Further, the influence degree rate is quantized, the correlation coefficient between the abnormal factor and the data quality rate is calculated by using a distance correlation algorithm, the correlation coefficient between a plurality of factors and the data quality is sequenced by using a correlation sequencing algorithm, and the data quality factor is finally determined. And then, analyzing the factors by adopting a clustering algorithm to the determined data quality factors to calculate a data quality criterion. The clustering algorithm can analyze the distribution position of the data with the maximum density in the data quality factor by adopting a Mean Shift algorithm, and the method randomly selects one data x in the abnormal data set as a current reference point according to the formula And calculating an offset mean value of the current datum point x, wherein g (x-xi)/h I2) is a kernel function, h is the size of a kernel, and the result value represents the weight of each sample point. If I M (x)>Move the point toThen, with this as a new start, the offset average is recalculated. Where ∈is the set threshold. After n movements, when m (x n ) When the coordinate value of the point is x, the point is considered to be moved to the place where the data is the most dense n I.e. the cluster center, the data quality criterion is |x-x n I < k×e, e is the standard deviation of the outlier dataset, x n As a data quality criterion, x is any one data in the abnormal data set, and k is a positive real number. x is taken as a datum point, x i Points other than this reference point are identified. Using the formula |x-x n And judging whether the data in the abnormal data set meets the data quality criterion or not. If the data quality is satisfiedAnd judging that the data has abnormal data quality problems according to the criterion. And generating a data quality list according to the identification result, and storing the data quality list in a classified mode according to classification labels, wherein each classification label corresponds to one data quality index, namely the data quality index, and the data quality index comprises correctness, completeness, consistency and effectiveness. The data quality list includes a plurality of data quality sets, each data quality set corresponding to a data quality indicator.
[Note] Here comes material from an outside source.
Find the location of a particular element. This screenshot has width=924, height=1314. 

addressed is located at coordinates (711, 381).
In some embodiments of the present application, indexes may be respectively established for each data quality set in the data quality list according to physical logic, so as to facilitate the user to perform the search query.
And S203, calculating the evaluation score of each data quality set according to the data quality index, and if the evaluation score is greater than a score threshold value, carrying out alarm prompt.
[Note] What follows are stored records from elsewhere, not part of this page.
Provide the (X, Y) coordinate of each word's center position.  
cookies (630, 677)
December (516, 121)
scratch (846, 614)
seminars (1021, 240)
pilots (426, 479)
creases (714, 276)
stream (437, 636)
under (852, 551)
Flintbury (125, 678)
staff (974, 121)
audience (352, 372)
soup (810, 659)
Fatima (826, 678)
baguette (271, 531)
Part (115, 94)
Wherein, the application is configured with a data quality index set. The set of data quality indicators comprises a plurality of data quality indicators, for example: the data quality index comprises correctness, integrity, consistency and validity, each data quality index is provided with a plurality of corresponding data quality index rules, each data quality index rule is used for checking each data in the data set, determining the number of data pieces which do not meet each data quality index rule, and then normalizing the number of data pieces, namely limiting the number of data pieces to a certain fixed range, for example: within [0, 100], each data quality index rule is configured with a weight, the size of the weight is between [0,1], and the sum of the weights of each data quality index rule is equal to 1. And calculating the evaluation score of the data quality index according to the weight and the normalized data number, and if the evaluation score is greater than a score threshold value, carrying out alarm prompt to prompt that the data quality index is abnormal. The alarm prompt may be: alerts are provided on the user's computer device in the form of sounds, messages or charts. In the embodiment of the present application, the score threshold values of the data quality indexes may be the same, or different score threshold values may be set for different data quality indexes, which is not limited in the present application.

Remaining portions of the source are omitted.